P.S. I should also mention that you have to consider whether the wheels are going to be suitable for your application, e.g. smooth vs rough roads, heavy vs light rider. There's always a tradeoff between weight, construction, and strength.

Greenbelt
01-14-2012, 10:53 PM
(1) rim width (might need to adjust the brakes), (2) rim material (carbon vs alloy require different brake pads).
Thanks, I appreciate.

Sounds like if I had to replace brake pad types and adjust for a different rim width every time I wanted to change out the wheels, these particular wheels wouldn't be best for me. Plus I'm not sure if I'm ready for 700x23 -- that seems tiny compared with the 700x35 I usually ride on.

Gives me an excuse to ride over to the LBS tomorrow and ask what types of alternate wheels would work best for my bike...

CCrew
01-14-2012, 11:39 PM
Frequently you also have to tweak the rear derailleur on a wheel change, so thinking along those lines it's not always a "I'll ride my race wheels today" kind of affair. If that's what you're going for it's almost easier to have two sets of identical wheels with different tires.

It's just that freewheel spacing isn't always *perfectly* the same, at best you can adjust with just the barrel adjusters to trim, but I had one set that almost required a complete re-tweak of the RD. Needless to say I gave up the wheel swap on a whim idea pretty quickly.

On the bright side it's a GREAT excuse for "I need a race bike to go with my cross bike honey" :)
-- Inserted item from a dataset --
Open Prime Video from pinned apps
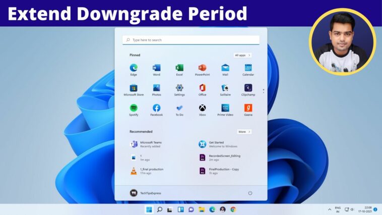pos(225,108)
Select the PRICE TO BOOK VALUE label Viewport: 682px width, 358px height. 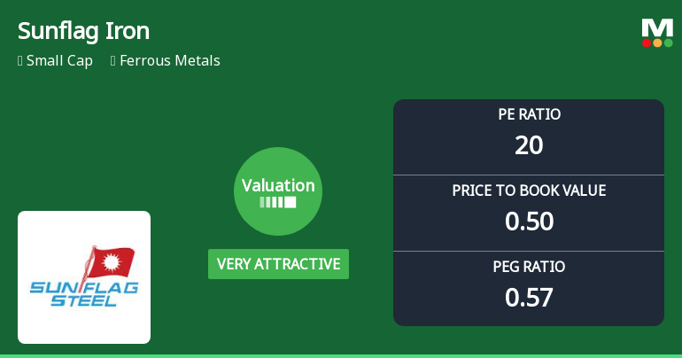click(529, 191)
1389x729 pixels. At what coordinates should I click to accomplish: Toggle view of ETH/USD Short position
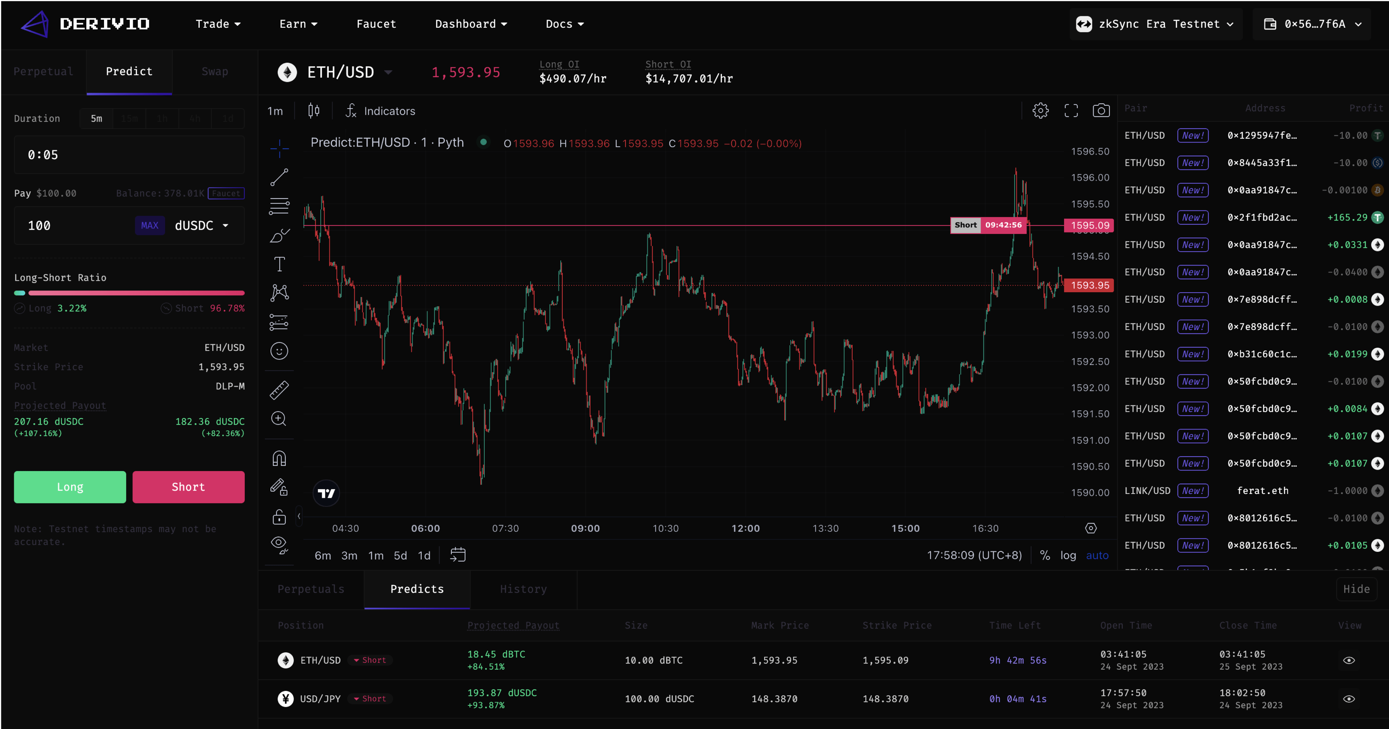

All that said, yes those wheels should fit your bike. But yes they'll prolly be narrower so tweaking brakes too is a distinct possibility. It is a good price for a turn-key set of wheels.

Greenbelt
01-15-2012, 09:07 AM
Thanks Ccrew and elcee -- this is really helpful. The wheels on my cross bike were by Velocity (Dyad), which my LBS ordered for me when I wore big grooves in the stock rims on my original CX bike (it's a long story). I think I have these: http://store.velocityusa.com/products/productdetail/part_number=3601-700XX/7455.0.1.1

So I should be able to just order the exact same wheelset again. I'll ride over and ask them about the idea today.

CCrew
01-15-2012, 01:12 PM
Thanks Ccrew and elcee -- this is really helpful. The wheels on my cross bike were by Velocity (Dyad), which my LBS ordered for me when I wore big grooves in the stock rims on my original CX bike (it's a long story). I think I have these: http://store.velocityusa.com/products/productdetail/part_number=3601-700XX/7455.0.1.1

So I should be able to just order the exact same wheelset again. I'll ride over and ask them about the idea today.

The biggest issue is the hubs, although rim width will be a factor. Different hubs can have the freewheel placement slightly off from one another necessitating the rear derailleur adjustments, where having to adjust the brakes is going to be just a factor of whether the rims are the same width. If the width is the same it really doesn't matter the brand on the rims.

I ran into it because I was trying to go between Mavic Aksium's with cross tires and Easton's with road tires. The rims were the same width which caused me no pain on the brakes, but the cassette placement on the freewheel was so different it required a re-setup of the RD on every wheel change. I finally just gave up. Not that it couldn't be done, but it wasn't the "swap on a whim" I had hoped for.

elcee
01-15-2012, 03:10 PM
Dyads are pretty wide rims (I'm building wheels with these right now) and are better with wider tires. If you want to mount tires narrower than a 700x28, you should consider narrower rims.

You can solve the hub/cassette/derailleur problem by either (1) using spacers to align the cassette (http://velonews.competitor.com/2011/12/bikes-and-tech/ask-nick/ask-nick-derailleur-installation-indoor-maintenance-cassette-adjustments_200146) exactly where you want them or (2) get wheels with the same hubs as what you have now.

Greenbelt
01-15-2012, 05:27 PM
LBS also noted that the dyads were meant for durability and maybe a lighter wheel would be more appropriate. Although I might decide to go with 700x28 anyways. We'll see!

Tim Kelley
01-17-2012, 06:36 PM
These have been sold.

I'm going to close the thread, but I won't delete it because some may find the discussion resulting from it to be helpful.